I imagine this comes easy to some people. John said, "to have a son" within about 1.2 seconds after I asked him what he would write. My dog would probably say "to have my own bed," and maybe, after much deliberation, mine will be "to learn a third language." Now, if only I could commit to which language (anyone who knows me, knows I need serious time to make this decision - and that it has been on my list for years now).
To be precise, and particularly honest, probably the actual morning I woke up in Madrid, Spain, and realized I had just had an entire night's dream in Spanish, I think I also had, as an after thought, the thought of "well, now that that's done, I can learn another!" Then, my brain hit the snooze button and went back to sleep.
The trick to learning another language as an adult -- besides the fact that you can never actually speak with a perfect accent due to some change in the brain during puberty and besides the fact that your ear will never truly recognize the slight inclinations and vowel sounds the brain and voice are missing when you speak -- the trick is pursuing the learning stage through years of plateau-ing.
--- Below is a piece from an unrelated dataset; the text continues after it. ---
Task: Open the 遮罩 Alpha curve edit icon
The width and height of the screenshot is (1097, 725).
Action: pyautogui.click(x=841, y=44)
Years. The plateau I got to when learning Spanish lasted a good 2 years, and then suddenly, boom, you go to sleep one night and dream in Spanish and suddenly your brain's translating skills move from conscious (hearing in Spanish - translation in head in English - translation in head back to Spanish - then coming out the mouth in Spanish) to unconscious. There it is. Like your brain had it in there the whole time. It's the most liberating experience I had ever known up to that point in my life (age 20), and it is the kind of liberation that is wholly addicting. It's especially liberating because you can throw your hands about and yell at people in the street like a real Spaniard - finally, aahhh, finally. Eh! Eh! Hombre!!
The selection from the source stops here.